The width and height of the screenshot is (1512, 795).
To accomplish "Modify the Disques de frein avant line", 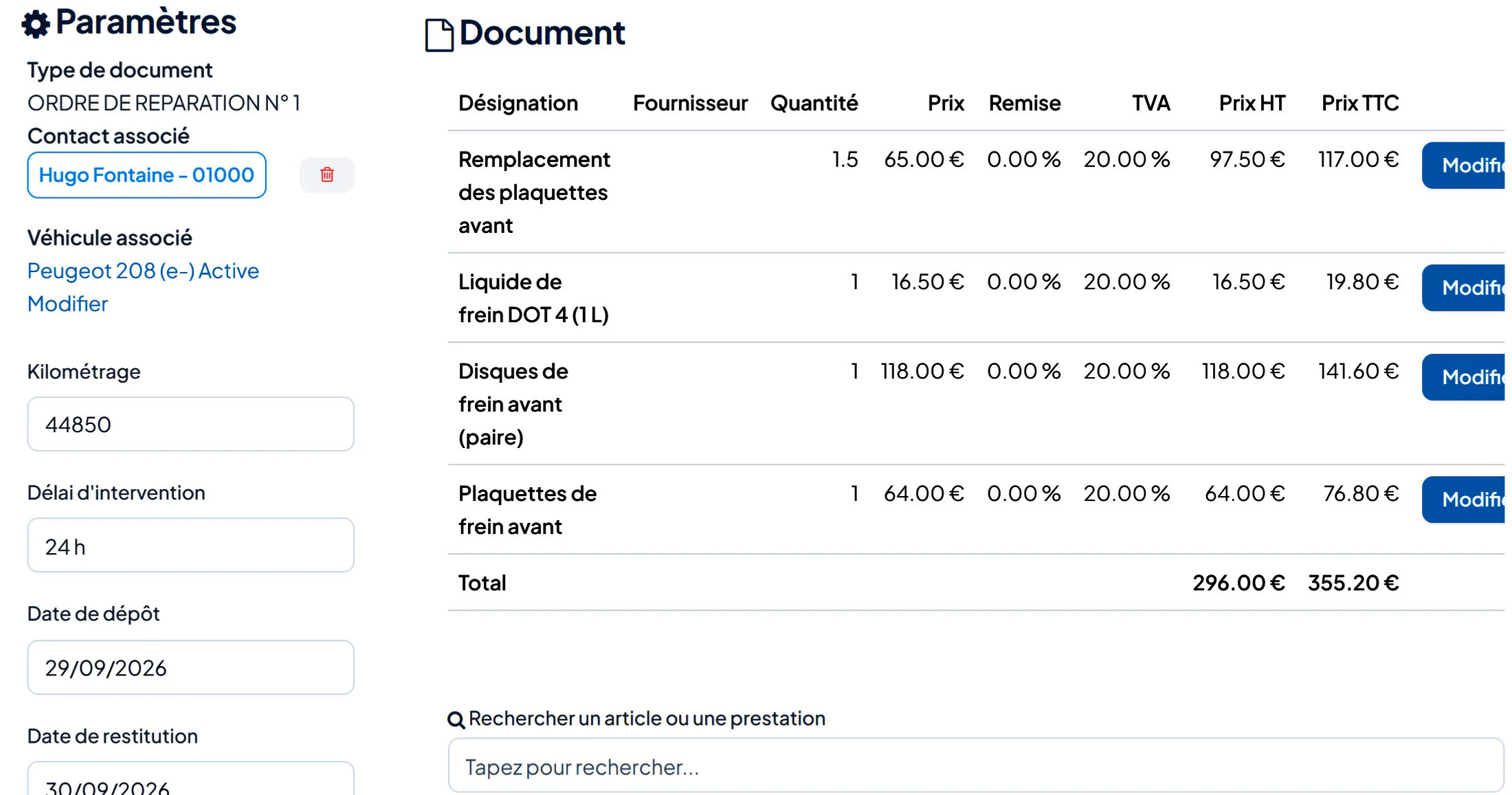I will 1463,377.
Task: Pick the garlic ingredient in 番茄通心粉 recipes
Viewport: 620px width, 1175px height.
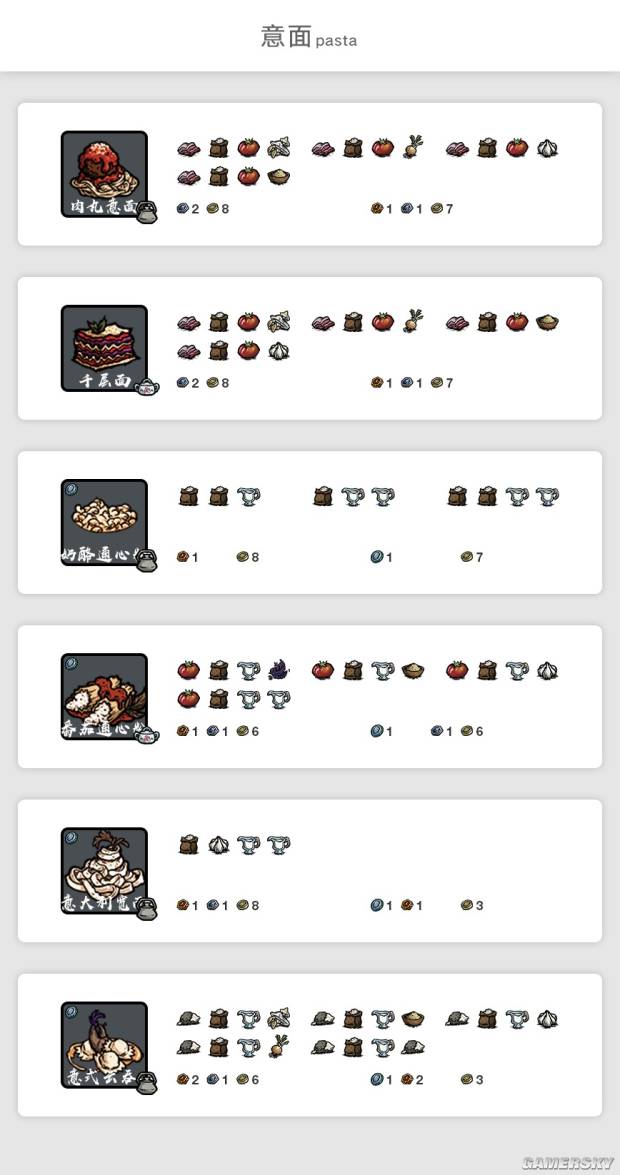Action: point(547,670)
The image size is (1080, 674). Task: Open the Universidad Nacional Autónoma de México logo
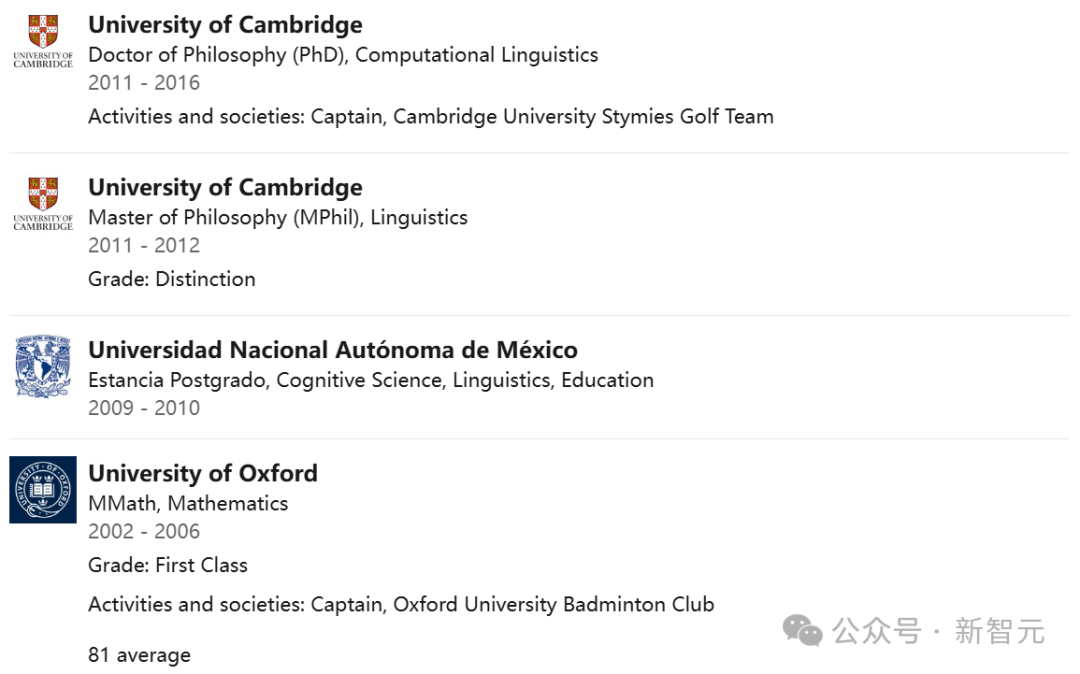click(x=43, y=367)
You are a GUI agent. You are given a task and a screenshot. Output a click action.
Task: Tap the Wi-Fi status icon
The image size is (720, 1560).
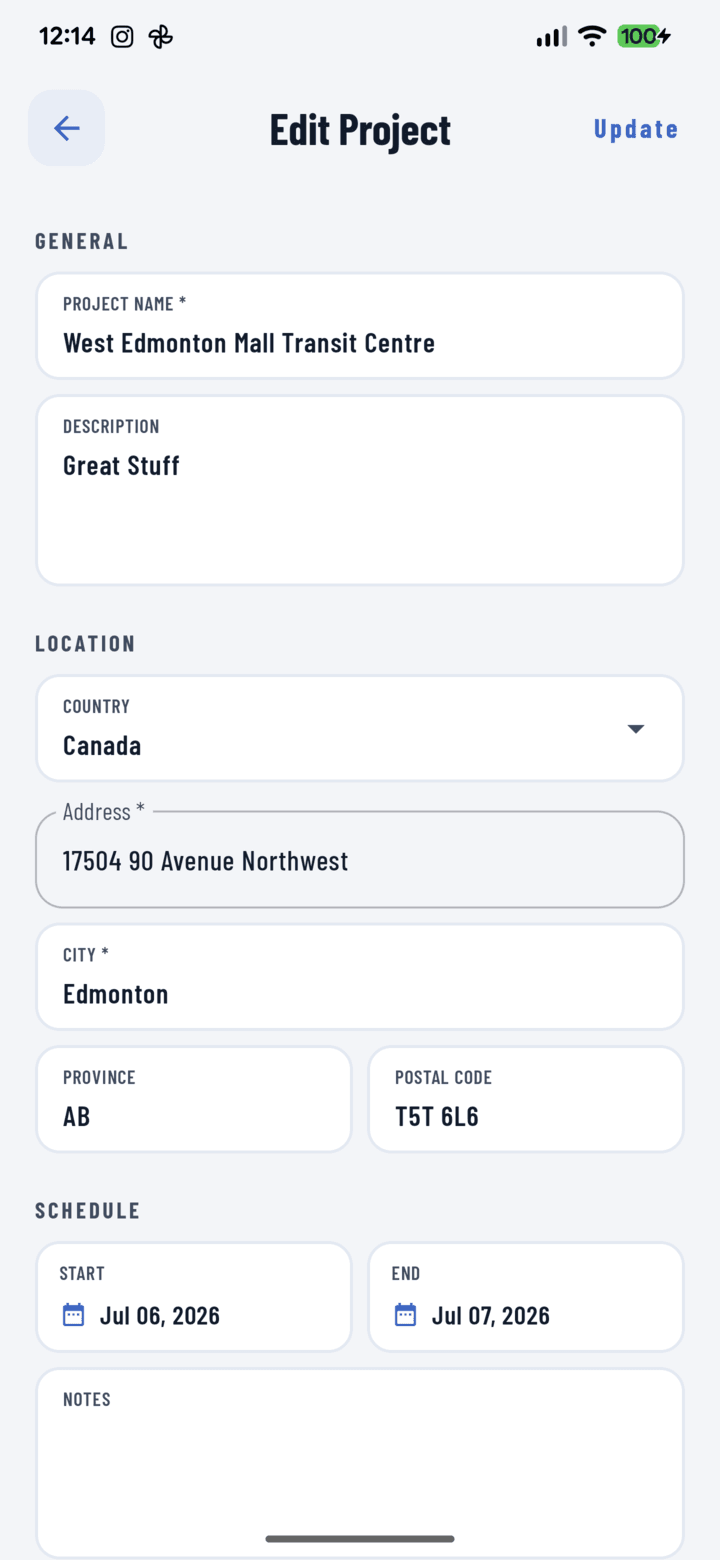click(592, 37)
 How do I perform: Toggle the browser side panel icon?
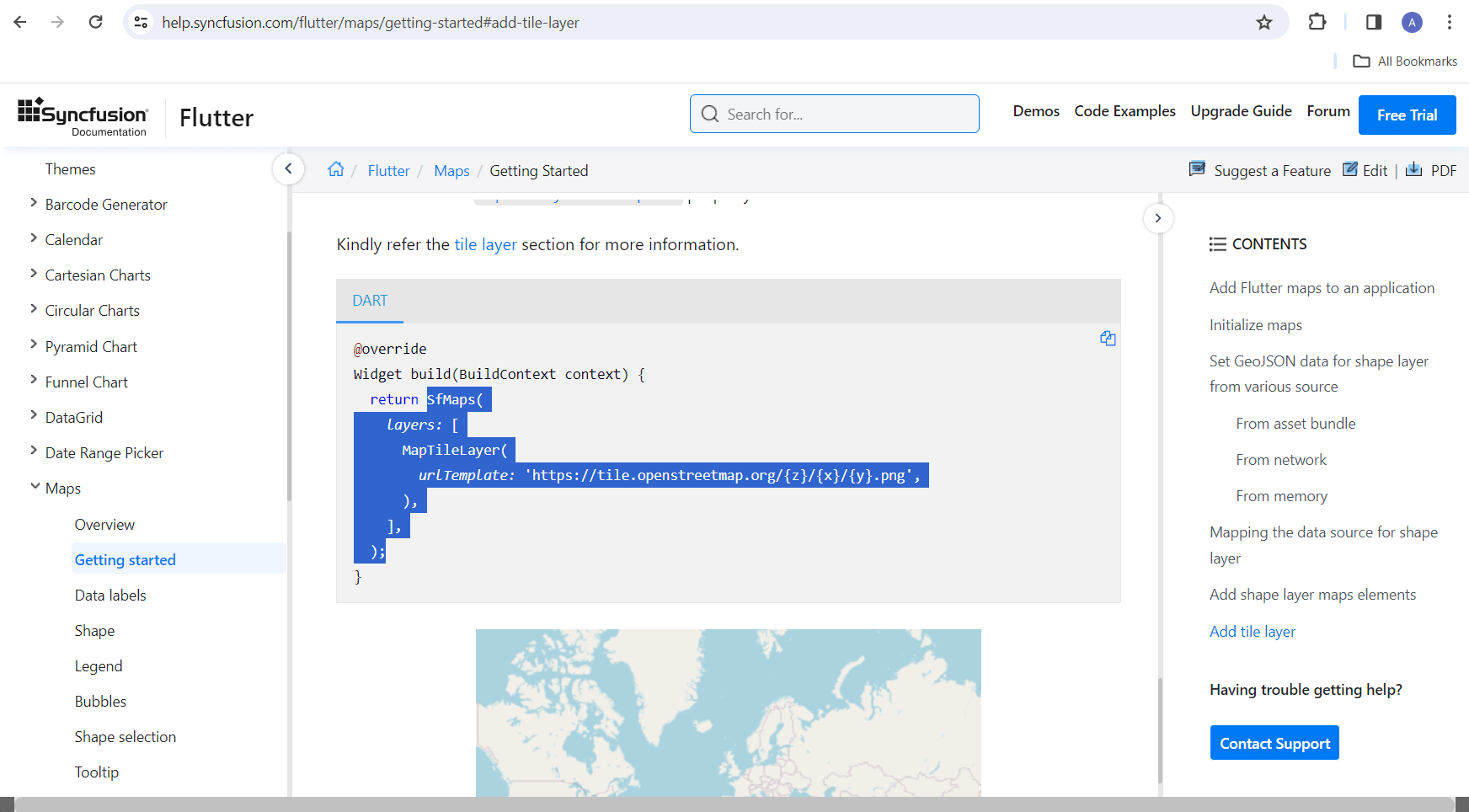click(x=1374, y=22)
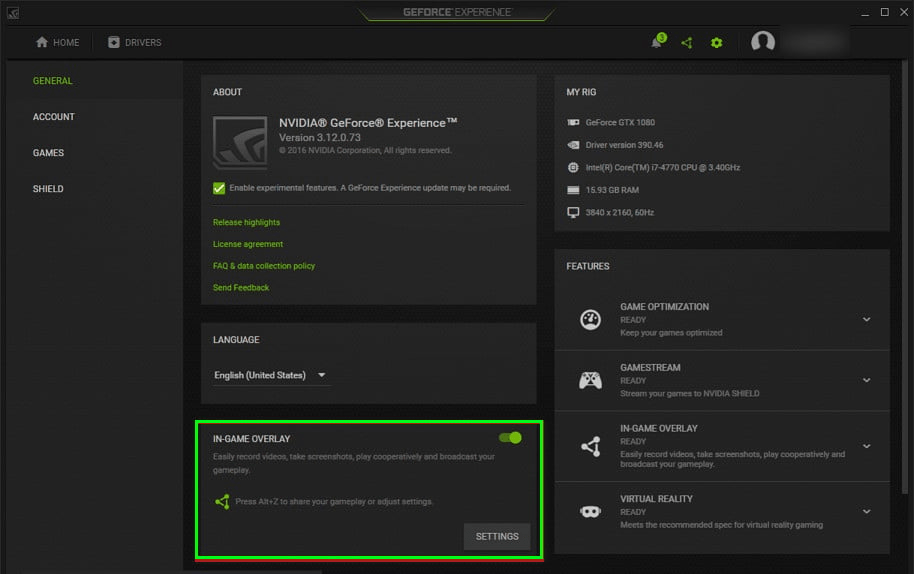Open the language dropdown English (United States)
The height and width of the screenshot is (574, 915).
(x=270, y=375)
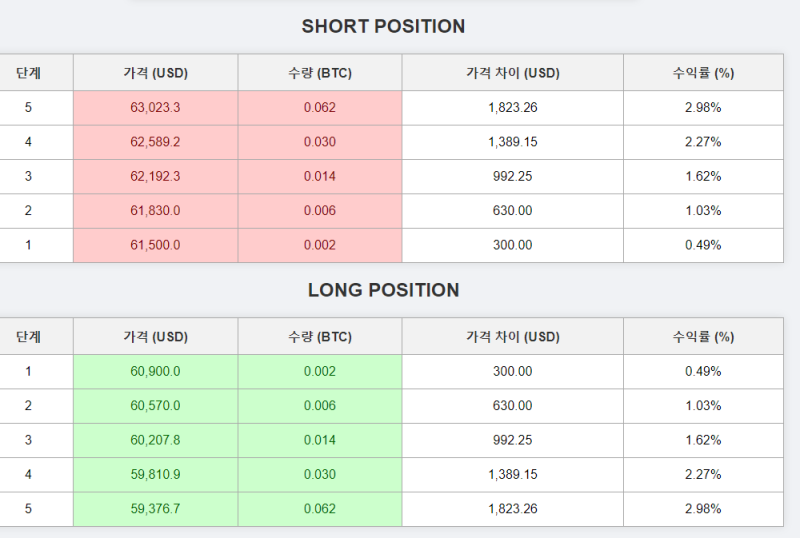Select short stage 1 price 61,500.0

tap(156, 245)
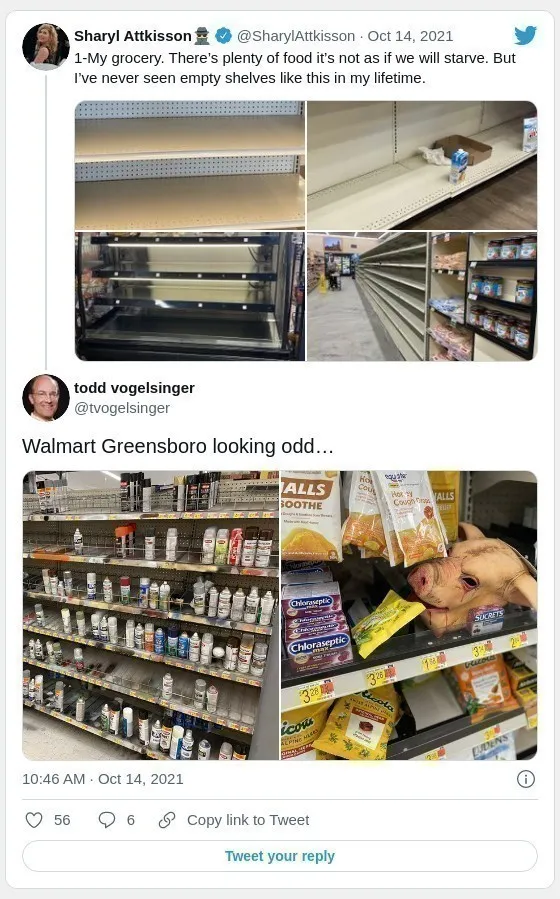Viewport: 560px width, 899px height.
Task: Like the tweet with the heart icon
Action: pyautogui.click(x=34, y=820)
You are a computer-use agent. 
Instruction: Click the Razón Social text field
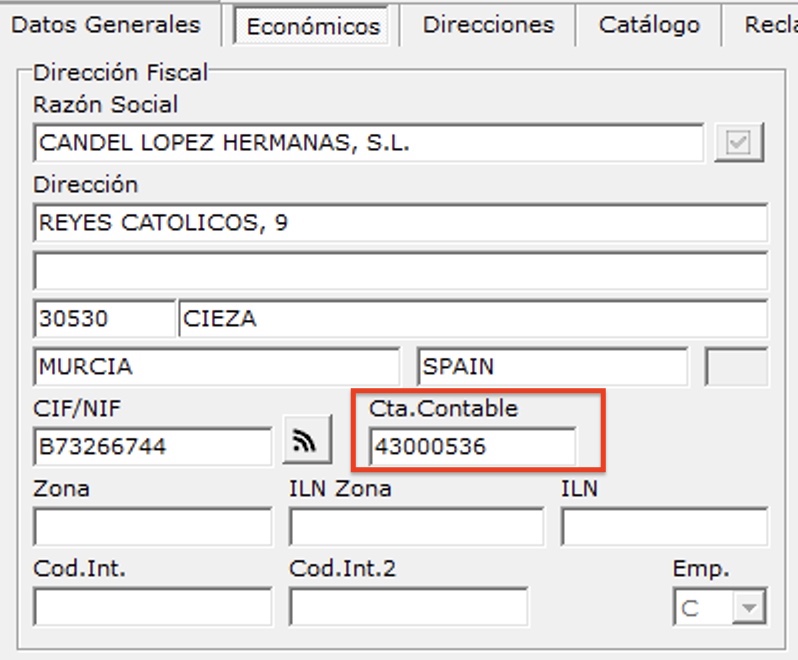[x=368, y=144]
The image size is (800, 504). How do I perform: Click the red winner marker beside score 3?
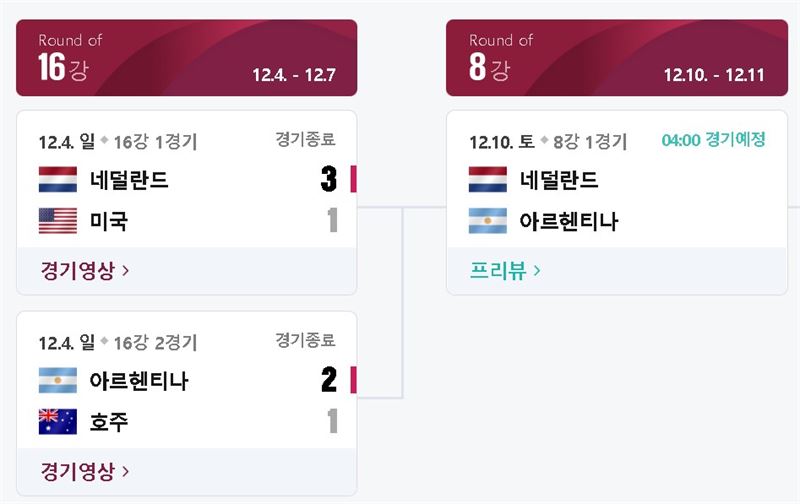click(354, 179)
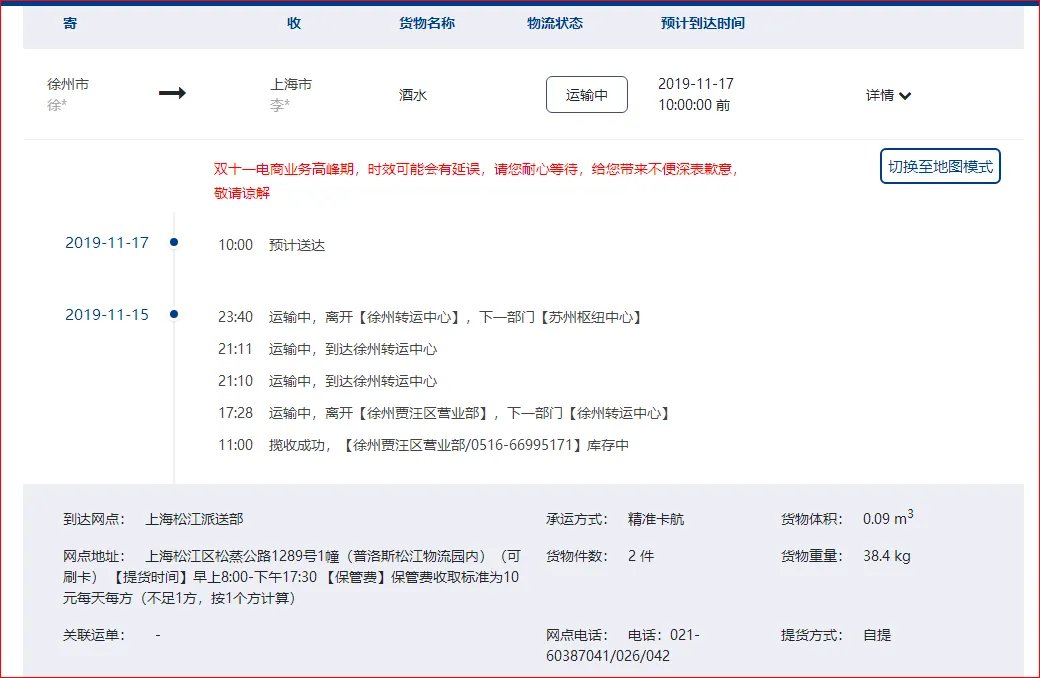Click the chevron arrow next to 详情
The height and width of the screenshot is (678, 1040).
pos(905,96)
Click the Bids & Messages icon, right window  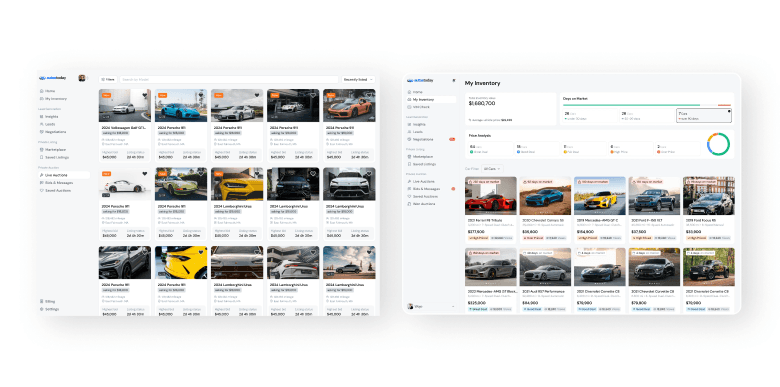click(409, 189)
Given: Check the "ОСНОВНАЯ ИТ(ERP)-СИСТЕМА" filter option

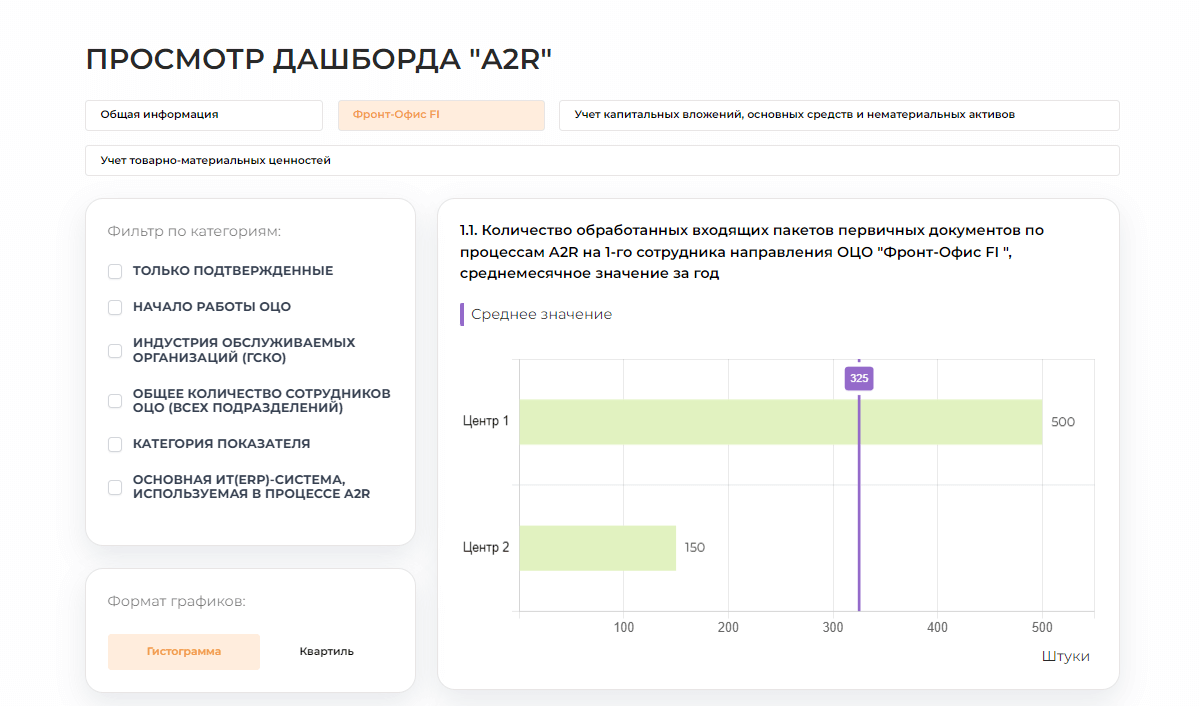Looking at the screenshot, I should (115, 487).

What this task involves: Within the entries above, the lines from the one containing "How do I perform: Toggle" through the one containing "You are a computer-use agent." are to be transcribed exactly, ends included, pictures excluded.

Reply:
 How do I perform: Toggle the browser side panel icon?
click(x=1374, y=22)
Open the language dropdown English (United States)
The height and width of the screenshot is (574, 915).
(x=270, y=375)
Select short stage 1 price 61,500.0

tap(156, 245)
Viewport: 560px width, 899px height.
Task: Like the tweet with the heart icon
Action: pyautogui.click(x=34, y=820)
You are a computer-use agent. 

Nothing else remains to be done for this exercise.